------ DATA SUPPLIED ------

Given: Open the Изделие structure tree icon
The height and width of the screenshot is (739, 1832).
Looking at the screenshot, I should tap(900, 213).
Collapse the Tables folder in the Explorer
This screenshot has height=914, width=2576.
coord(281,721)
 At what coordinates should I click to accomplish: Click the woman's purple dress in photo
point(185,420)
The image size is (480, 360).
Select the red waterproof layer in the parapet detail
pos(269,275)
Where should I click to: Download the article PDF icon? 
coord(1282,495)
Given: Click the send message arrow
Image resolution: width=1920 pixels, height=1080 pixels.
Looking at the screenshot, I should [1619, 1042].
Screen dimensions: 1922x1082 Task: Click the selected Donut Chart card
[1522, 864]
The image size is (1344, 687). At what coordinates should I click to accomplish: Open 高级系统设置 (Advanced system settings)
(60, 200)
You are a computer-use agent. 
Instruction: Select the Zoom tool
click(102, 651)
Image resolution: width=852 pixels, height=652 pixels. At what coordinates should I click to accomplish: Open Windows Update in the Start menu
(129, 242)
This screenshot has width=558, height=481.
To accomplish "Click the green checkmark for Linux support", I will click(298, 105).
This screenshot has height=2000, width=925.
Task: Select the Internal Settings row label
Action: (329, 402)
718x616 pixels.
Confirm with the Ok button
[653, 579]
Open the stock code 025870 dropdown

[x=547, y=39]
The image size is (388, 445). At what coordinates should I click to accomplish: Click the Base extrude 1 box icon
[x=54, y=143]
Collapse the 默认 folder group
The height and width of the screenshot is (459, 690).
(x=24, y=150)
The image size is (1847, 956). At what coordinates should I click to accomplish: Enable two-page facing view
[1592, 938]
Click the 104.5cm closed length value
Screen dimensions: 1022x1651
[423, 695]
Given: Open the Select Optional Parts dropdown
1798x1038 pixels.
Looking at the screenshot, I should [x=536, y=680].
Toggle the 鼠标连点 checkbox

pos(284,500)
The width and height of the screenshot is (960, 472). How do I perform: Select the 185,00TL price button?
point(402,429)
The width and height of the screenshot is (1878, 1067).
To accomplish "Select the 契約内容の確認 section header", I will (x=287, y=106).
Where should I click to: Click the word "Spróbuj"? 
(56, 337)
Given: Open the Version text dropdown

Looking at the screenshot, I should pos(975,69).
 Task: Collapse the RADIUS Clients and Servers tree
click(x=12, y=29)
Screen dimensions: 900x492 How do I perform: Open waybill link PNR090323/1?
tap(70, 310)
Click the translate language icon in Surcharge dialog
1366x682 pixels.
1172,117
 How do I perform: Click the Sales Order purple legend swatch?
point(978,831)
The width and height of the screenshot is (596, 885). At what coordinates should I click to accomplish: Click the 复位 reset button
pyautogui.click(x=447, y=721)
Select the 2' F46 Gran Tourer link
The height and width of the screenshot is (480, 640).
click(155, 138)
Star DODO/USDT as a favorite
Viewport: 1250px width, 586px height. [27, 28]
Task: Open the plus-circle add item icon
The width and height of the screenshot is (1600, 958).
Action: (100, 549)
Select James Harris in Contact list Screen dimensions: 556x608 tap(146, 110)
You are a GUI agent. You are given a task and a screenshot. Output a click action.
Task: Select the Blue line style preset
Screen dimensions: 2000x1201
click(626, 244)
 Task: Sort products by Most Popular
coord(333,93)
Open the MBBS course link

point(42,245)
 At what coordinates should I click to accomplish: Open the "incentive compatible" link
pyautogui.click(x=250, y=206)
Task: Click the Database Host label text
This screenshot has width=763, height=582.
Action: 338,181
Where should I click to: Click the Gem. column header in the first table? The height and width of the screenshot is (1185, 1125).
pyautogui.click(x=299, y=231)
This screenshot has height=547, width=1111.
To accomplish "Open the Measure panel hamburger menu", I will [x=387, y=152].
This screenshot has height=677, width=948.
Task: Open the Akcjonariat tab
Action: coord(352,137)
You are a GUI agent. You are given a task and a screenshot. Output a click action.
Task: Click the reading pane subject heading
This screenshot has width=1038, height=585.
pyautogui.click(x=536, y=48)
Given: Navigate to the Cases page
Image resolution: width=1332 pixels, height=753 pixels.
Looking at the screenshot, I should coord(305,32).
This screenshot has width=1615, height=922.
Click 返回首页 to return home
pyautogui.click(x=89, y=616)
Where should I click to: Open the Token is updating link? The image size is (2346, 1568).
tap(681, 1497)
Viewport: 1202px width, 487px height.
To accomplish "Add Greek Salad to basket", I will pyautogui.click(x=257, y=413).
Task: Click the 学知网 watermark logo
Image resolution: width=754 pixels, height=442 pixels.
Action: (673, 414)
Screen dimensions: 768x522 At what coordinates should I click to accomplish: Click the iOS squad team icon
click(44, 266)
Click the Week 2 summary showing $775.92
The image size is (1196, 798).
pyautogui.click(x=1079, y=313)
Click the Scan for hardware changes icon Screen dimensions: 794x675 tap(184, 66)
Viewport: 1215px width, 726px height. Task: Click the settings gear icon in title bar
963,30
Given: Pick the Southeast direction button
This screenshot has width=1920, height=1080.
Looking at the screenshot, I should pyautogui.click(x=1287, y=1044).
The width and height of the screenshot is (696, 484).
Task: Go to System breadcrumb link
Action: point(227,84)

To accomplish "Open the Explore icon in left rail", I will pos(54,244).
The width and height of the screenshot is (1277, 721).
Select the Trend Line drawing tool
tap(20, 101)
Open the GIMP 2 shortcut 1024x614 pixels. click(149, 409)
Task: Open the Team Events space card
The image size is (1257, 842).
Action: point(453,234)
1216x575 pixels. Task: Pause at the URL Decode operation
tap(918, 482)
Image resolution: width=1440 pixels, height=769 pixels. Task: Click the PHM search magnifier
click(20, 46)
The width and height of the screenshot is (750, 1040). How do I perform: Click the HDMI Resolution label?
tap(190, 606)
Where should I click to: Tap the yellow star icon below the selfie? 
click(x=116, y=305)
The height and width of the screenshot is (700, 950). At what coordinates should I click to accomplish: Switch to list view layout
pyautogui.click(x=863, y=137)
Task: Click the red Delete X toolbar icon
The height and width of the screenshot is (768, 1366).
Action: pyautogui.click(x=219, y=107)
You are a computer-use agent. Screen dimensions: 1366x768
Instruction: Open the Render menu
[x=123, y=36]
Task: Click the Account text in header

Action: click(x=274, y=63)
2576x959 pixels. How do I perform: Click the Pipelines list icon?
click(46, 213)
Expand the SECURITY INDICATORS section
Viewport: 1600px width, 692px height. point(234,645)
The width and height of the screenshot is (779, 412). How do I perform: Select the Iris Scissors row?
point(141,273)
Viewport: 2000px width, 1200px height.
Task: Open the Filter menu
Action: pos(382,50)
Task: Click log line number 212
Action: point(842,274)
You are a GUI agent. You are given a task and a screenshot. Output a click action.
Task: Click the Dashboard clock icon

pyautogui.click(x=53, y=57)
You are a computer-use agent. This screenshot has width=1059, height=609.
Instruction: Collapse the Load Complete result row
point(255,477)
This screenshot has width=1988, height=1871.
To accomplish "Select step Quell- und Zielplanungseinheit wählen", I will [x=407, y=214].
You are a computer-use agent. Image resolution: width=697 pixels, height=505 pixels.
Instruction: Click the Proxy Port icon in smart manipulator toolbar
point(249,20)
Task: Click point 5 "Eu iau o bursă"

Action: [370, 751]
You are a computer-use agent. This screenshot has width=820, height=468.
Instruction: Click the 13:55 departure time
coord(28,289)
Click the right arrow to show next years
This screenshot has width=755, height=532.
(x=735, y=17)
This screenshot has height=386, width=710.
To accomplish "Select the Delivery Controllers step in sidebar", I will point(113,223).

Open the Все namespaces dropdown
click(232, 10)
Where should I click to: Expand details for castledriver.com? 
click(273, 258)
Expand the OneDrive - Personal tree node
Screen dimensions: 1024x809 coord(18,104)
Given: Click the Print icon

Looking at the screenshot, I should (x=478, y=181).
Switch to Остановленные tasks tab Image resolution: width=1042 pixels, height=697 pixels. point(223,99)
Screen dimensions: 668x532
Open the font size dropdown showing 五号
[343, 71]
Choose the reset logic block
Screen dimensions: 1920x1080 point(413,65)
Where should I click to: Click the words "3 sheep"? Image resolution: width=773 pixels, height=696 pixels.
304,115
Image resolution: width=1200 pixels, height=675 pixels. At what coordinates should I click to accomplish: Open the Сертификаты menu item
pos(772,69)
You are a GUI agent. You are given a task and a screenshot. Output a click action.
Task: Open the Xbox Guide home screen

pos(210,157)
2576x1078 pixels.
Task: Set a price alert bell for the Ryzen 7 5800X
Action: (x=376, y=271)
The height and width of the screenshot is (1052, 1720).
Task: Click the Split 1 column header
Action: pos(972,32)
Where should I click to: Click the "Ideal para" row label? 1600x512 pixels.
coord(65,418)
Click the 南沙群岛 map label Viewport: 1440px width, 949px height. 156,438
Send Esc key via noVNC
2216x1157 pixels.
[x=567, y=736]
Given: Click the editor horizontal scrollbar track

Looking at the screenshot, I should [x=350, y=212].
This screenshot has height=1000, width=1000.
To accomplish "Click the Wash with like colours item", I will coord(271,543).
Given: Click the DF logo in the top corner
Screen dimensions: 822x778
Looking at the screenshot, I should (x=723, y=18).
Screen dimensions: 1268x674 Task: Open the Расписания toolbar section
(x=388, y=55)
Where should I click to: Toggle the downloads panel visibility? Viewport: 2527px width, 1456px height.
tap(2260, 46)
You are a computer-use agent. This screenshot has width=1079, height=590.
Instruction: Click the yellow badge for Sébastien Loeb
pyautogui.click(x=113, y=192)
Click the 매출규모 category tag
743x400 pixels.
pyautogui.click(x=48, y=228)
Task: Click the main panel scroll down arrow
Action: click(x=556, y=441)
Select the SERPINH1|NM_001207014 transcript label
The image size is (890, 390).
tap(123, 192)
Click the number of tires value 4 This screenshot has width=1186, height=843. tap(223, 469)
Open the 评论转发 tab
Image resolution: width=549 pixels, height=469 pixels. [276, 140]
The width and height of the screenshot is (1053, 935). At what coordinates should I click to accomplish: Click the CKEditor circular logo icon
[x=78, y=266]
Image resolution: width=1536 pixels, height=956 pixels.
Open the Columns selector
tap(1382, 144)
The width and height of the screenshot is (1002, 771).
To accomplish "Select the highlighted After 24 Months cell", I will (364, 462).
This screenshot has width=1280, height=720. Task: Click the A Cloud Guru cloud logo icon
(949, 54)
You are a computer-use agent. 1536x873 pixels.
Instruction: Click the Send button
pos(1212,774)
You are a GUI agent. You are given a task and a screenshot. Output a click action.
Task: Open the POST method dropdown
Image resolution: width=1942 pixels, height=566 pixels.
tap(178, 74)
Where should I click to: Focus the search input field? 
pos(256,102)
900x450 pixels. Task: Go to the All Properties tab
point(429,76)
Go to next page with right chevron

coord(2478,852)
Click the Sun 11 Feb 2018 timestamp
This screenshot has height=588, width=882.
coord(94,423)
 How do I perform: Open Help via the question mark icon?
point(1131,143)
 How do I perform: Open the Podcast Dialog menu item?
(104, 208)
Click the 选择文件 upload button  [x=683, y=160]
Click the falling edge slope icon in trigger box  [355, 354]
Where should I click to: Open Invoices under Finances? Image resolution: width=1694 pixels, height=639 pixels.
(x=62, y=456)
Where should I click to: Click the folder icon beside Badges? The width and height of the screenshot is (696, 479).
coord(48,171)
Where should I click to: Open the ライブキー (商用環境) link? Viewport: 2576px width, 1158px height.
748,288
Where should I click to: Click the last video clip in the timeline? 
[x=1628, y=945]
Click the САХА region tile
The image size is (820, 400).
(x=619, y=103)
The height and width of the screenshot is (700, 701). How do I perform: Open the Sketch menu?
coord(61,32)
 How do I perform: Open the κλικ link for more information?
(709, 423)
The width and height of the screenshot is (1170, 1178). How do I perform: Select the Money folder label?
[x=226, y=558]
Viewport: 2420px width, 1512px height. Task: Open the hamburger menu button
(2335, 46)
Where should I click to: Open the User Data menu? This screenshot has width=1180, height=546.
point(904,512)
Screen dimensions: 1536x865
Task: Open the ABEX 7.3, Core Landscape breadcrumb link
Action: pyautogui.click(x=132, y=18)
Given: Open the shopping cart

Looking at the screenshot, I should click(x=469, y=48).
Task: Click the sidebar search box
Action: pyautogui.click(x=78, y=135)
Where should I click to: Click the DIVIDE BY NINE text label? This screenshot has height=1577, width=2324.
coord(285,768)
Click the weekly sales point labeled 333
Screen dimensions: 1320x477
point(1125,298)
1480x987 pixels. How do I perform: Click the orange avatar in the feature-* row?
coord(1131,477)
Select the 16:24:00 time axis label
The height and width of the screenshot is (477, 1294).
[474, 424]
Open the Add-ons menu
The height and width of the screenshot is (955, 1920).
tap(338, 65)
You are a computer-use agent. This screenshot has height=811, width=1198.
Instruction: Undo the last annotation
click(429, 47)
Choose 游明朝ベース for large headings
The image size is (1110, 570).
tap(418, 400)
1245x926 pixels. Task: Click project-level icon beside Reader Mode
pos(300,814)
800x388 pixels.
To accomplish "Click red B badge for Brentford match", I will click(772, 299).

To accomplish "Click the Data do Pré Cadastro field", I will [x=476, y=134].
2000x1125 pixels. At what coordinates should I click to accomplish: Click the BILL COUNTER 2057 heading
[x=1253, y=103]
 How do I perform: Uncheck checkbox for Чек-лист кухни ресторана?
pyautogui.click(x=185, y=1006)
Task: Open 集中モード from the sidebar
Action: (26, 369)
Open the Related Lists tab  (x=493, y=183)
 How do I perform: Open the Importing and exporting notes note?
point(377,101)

------

WHAT YOU ARE ASKED TO DO>
Report every line of the listing above that contains the word "Toggle", copying each line in full.

COMPLETE OUTPUT>
Toggle the 鼠标连点 checkbox
Where should I click to: Toggle the downloads panel visibility? Viewport: 2527px width, 1456px height.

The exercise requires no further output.